Cosmos DB is a database that can hold data in a JSON format. This database is used to store the configurations related to each data set. When a dataset starts processing within the data factory pipeline, the configuration related to that data set is read from Cosmos DB, and that data set is processed.
For example, below is a Cosmos DB dataset configuration. When a data set is passed through the Azure Data Factory pipeline, this configuration is read via a 'Lookup' activity. Once this Cosmos DB configuration is read in ADF, we can pass these parameter values to multiple variables within the data factory, like email IDs to send out email notifications or to check what is the file format of the file in the data set or what is the staging table name or the stored procedure name etc. You can find more information during the ADF discussion below on how to use this configuration within pipelines.
Blob Storage Container
Files or data sets from the shared drive or other online platforms are captured and landed into the blob storage in Excel, CSC, JSON formats.
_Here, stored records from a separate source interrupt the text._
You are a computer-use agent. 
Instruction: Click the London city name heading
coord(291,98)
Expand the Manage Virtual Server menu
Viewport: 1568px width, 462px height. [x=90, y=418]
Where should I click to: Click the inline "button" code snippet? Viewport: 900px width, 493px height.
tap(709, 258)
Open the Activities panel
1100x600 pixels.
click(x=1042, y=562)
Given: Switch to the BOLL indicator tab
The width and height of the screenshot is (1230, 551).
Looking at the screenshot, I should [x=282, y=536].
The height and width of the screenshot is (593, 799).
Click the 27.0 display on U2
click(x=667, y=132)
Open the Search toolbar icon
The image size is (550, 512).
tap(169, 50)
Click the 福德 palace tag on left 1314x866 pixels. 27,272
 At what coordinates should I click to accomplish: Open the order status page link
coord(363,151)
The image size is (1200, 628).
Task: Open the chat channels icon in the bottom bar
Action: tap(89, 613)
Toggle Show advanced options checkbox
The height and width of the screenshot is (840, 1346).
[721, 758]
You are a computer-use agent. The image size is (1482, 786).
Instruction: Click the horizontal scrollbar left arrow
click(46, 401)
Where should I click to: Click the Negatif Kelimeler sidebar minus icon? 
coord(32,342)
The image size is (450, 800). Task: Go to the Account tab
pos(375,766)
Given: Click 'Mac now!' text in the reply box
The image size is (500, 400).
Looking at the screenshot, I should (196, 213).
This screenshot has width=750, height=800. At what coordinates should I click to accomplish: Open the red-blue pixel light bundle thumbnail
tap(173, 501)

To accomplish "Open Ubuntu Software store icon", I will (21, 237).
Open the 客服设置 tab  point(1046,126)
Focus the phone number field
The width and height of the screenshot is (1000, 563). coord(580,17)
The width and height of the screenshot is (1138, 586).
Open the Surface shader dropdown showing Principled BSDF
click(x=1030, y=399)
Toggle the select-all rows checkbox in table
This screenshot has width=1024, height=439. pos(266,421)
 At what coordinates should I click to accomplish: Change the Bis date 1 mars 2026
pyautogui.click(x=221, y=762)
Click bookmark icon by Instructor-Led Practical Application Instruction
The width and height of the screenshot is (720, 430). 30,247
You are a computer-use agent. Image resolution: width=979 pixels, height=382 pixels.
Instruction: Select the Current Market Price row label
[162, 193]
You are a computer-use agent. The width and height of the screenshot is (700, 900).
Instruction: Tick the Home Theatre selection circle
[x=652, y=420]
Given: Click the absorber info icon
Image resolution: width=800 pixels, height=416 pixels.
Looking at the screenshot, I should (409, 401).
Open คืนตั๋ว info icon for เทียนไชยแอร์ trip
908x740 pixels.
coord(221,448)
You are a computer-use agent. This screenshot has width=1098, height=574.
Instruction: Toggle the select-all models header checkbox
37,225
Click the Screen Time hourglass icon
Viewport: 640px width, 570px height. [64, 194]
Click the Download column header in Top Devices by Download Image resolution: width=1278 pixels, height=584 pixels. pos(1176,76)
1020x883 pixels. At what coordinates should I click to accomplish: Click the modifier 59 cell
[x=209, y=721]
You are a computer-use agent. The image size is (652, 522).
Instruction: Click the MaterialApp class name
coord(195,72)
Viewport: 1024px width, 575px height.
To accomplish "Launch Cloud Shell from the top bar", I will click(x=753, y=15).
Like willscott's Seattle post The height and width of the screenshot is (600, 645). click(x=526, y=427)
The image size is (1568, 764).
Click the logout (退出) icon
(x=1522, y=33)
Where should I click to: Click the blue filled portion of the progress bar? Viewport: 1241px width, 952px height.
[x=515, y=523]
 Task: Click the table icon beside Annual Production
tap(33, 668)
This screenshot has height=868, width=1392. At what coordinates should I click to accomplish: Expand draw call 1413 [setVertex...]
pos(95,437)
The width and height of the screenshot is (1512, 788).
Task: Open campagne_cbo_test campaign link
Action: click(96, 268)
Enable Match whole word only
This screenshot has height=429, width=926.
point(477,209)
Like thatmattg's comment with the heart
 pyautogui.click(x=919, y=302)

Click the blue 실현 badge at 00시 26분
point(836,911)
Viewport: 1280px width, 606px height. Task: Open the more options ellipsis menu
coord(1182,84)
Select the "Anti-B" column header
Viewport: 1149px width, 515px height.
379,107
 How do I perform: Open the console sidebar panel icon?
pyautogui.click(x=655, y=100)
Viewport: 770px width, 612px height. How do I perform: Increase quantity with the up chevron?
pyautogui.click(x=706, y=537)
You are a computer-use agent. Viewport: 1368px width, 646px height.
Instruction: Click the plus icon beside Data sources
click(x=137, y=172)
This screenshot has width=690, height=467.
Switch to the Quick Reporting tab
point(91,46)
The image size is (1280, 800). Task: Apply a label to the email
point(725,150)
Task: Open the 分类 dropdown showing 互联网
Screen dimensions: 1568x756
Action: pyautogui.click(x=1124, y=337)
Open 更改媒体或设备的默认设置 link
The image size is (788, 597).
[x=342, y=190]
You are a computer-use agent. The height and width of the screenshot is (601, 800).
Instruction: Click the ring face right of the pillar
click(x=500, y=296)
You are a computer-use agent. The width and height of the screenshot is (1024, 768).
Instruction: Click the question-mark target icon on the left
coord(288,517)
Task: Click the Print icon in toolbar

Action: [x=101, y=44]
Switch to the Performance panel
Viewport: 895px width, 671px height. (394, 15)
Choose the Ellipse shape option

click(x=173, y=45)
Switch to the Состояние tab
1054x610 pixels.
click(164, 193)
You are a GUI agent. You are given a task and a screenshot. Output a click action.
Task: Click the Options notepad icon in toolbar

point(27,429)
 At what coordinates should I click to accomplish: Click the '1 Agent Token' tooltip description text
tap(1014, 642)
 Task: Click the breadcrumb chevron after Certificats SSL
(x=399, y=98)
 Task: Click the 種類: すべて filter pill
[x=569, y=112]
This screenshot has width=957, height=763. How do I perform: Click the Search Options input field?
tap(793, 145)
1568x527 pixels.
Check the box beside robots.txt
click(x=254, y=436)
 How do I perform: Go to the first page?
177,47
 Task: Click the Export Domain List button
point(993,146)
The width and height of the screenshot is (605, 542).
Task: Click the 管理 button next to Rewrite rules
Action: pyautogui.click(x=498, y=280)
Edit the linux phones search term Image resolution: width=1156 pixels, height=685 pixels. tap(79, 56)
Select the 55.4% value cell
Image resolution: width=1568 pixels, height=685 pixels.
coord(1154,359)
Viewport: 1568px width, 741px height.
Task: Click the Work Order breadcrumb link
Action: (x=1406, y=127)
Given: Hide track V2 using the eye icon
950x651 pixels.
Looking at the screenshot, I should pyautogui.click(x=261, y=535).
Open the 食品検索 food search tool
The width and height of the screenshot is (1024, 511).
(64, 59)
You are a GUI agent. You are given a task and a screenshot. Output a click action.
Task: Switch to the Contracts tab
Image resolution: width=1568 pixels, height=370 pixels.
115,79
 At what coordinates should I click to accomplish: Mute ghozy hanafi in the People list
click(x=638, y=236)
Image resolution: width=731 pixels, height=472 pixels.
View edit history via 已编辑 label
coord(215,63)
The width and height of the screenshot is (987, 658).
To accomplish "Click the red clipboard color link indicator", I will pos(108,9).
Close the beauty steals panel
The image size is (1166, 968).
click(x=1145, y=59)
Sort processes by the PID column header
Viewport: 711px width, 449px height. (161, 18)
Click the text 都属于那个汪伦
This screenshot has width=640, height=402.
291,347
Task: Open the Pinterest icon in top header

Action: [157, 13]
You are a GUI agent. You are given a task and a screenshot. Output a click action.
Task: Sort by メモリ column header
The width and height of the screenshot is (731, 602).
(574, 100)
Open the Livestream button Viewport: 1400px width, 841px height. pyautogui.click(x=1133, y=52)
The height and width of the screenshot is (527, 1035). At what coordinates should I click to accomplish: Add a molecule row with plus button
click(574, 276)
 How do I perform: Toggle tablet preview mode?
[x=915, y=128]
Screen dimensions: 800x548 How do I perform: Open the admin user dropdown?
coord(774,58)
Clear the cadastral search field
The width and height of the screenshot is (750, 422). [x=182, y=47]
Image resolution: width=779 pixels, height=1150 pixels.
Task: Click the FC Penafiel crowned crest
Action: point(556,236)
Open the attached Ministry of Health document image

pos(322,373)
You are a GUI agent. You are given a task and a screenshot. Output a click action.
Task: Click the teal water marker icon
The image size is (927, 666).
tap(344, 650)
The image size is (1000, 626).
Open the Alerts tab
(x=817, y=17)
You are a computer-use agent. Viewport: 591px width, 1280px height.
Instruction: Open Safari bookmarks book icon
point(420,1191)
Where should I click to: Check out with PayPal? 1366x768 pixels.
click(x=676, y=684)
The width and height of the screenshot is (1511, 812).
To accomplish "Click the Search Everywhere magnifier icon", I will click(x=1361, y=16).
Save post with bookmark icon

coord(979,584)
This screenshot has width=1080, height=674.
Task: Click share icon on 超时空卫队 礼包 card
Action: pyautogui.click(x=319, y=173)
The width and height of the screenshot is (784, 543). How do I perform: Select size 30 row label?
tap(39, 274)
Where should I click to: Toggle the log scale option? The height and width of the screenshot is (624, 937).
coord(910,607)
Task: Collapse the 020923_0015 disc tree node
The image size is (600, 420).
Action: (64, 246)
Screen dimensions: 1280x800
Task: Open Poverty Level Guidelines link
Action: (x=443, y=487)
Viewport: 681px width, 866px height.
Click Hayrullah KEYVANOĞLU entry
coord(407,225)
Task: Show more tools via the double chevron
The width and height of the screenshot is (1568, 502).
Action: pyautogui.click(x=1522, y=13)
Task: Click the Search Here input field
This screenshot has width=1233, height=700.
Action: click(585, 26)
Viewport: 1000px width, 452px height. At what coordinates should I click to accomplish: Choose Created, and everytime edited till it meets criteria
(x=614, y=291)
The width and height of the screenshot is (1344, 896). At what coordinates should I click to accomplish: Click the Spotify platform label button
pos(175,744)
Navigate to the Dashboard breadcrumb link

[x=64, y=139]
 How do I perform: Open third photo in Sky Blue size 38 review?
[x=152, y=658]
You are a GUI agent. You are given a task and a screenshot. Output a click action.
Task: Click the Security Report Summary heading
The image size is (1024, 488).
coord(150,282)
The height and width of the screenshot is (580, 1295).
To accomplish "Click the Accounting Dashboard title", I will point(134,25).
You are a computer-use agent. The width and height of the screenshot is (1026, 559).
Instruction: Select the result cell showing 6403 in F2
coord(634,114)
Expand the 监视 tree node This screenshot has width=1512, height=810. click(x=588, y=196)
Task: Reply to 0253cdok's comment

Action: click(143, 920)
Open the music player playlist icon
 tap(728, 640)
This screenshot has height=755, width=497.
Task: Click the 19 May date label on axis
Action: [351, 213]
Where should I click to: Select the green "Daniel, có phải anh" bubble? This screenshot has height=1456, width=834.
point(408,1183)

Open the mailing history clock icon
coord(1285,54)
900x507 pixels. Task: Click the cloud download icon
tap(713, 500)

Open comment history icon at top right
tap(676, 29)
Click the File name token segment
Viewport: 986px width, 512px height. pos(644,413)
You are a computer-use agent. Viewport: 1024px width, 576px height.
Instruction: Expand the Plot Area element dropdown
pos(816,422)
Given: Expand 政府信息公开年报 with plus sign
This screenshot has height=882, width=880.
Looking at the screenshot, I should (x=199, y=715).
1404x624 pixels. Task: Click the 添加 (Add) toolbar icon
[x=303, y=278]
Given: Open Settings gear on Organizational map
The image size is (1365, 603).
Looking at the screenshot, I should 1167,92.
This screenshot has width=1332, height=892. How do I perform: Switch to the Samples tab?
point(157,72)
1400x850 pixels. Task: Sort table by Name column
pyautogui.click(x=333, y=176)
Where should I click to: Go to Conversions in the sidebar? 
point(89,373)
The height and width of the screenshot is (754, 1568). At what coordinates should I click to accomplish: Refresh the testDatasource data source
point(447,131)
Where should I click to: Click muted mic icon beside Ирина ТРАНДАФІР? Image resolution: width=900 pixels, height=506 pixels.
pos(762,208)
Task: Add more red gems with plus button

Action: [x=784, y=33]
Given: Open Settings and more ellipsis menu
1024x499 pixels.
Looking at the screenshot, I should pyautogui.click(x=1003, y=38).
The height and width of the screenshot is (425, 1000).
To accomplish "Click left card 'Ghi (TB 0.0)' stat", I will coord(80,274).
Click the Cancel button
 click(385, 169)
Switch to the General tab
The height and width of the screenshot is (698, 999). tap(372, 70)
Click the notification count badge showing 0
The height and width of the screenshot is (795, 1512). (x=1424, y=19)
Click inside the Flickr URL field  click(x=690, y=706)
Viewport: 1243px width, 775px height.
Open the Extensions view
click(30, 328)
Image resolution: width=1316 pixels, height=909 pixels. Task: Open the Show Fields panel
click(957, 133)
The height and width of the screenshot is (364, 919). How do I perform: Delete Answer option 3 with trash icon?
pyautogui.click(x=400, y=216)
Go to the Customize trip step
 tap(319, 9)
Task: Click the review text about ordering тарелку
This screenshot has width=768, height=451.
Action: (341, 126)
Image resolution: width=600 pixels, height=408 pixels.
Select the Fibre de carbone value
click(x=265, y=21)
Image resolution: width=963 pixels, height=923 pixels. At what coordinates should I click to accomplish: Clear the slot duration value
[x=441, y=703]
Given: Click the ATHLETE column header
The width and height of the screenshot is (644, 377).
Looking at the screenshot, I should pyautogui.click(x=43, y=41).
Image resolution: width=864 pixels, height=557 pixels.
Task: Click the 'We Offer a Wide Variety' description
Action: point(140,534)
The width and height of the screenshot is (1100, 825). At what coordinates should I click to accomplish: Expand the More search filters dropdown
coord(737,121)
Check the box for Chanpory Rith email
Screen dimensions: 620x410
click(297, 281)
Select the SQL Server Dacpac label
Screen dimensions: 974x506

These files are either dropped manually, via email, or pulled via APIs. As soon as a Blob or a dataset is saved in the Blob storage container, the data factory pipeline gets triggered to process the file.
This is the final data warehouse service where the processed data is stored in tables.
SQL Stored Procedures
After converting the file from an unstructured to a structured format, stored procedure/s are run to apply the business logic and turn that data into meaningful information and finally to store that data in the synapse table.
If a dataset is in an unstructured format, that needs to be converted into a structured format, based on the fields required by the business. This processing happens via Databricks. The Databricks component consists of a python programming paradigm that handles the conversion from the unstructured to the structured format.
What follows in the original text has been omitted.